Galileo mission control centre.
Does international cooperation have a future?
I think that the International Space Station [ISS] remains today the finest ever project of international cooperation in the technology arena. For the future I think international cooperation beyond 2030 will evolve around the journey to Mars.
It has been promoted and defined by NASA, and I think it is realistic because they speak about sending four to six people to Mars and then return them. They don’t speak about sending 1,000 people on a one-way colonisation trip.
French President Emmanuel Macron was welcomed to the Guiana Space Centre (CSG) in French Guiana at the end of October 2017 by Jean-Yves Le Gall, the CSG’s Director Didier Faivre and other European space officials. Mr Macron was accompanied by Jean-Claude Juncker, President of the European Commission.
At CNES we’ve had good cooperation with the Russians, particularly on Soyuz which I am proud to have played a key role in during my tenure as head of Arianespace. There may, however, be less opportunities in the future because Russia now has some more issues on its domestic agenda.
China is very active in terms of space and of course I am sure that it is interested in joining the club of countries on the International Space Station. They have developed a space station, but it is very small. Of course, much will rest on politics but I am sure that in the next 10 years China will become more active in the international arena and I think that China will probably join us on the ISS.

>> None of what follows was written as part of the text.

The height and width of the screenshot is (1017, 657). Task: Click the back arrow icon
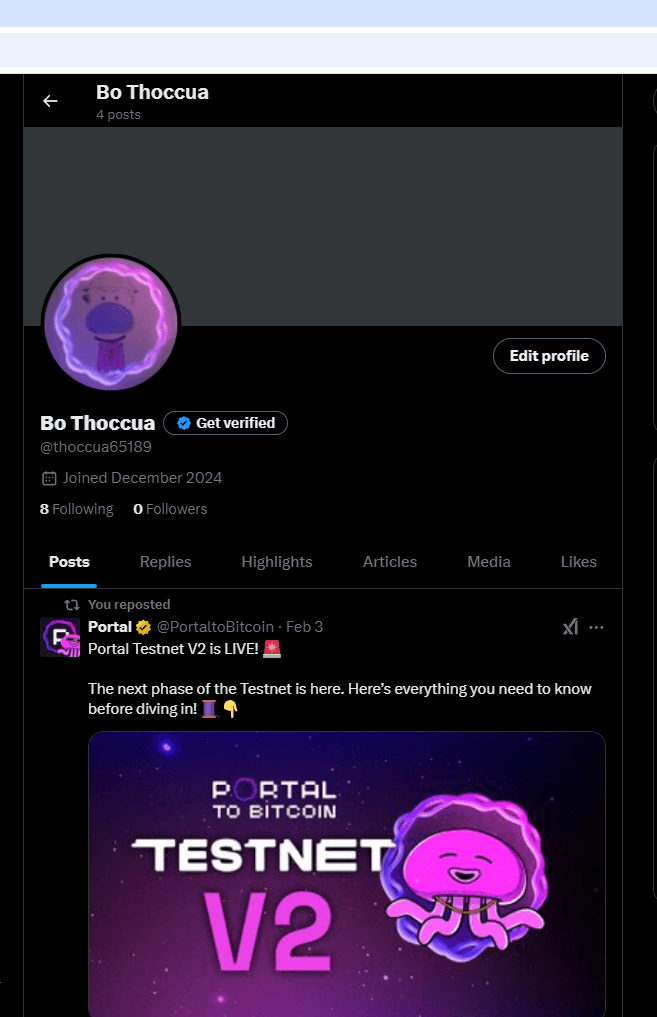pyautogui.click(x=50, y=101)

I believe that in spite of some difficulties on security between the US and Russia we will continue to have cooperation on the ISS. With China, when things become easier, I think they will join the club of international space programmes.
What are the biggest challenges now facing the global space industry?
I see the global space industry as in a state of positive evolution not only because there are new applications, but also because there are projects and historical ESA programmes which are challenged by these new obligations.
Some people believe that geostationary satellites are perhaps becoming obsolete because of future large constellations. But the future of constellations it is not yet proven and geostationary satellites are doing pretty well.
So, it means that we have to be cautious because a lot of things are based on the developments of the past 60 years. Of course, they are not perfect but they exist and those who say that everything should change should be careful not to destroy everything because that might be a big mistake.
At CNES we have a technology support programme in place for industry because European manufacturers based in France are playing a key role supplying satellites for large constellations.
But there’s a big debate about the role of constellations and geostationary satellites in delivering services such as broadband to the widest number of people. We’re certainly helping to shape that debate and I don’t want to take sides.
CNES Taranis satellite, scheduled to be launched in 2019, will provide valuable data on transient luminous events (TLEs) in the upper atmosphere, variously called ‘elves’, ‘sprites’ and ‘blue jets’ which currently remain shrouded in mystery.
Looking further ahead, what do you see?
Just as our world is changing, the space world is changing too - often very, very quickly. When I started my term at CNES about five years ago many people thought national space agencies might disappear because of all these changes worldwide. But five years later we haven’t disappeared. Quite the contrary, I would say that we are alive and kicking.
There is definitely a role for space agencies in the future of global space. Obviously we’ve gone from very few space agencies to something like 60, and a lot of them are very young. If I had advice for them, I would say the key is to work with experienced people and develop your skills because space is definitely the place to be.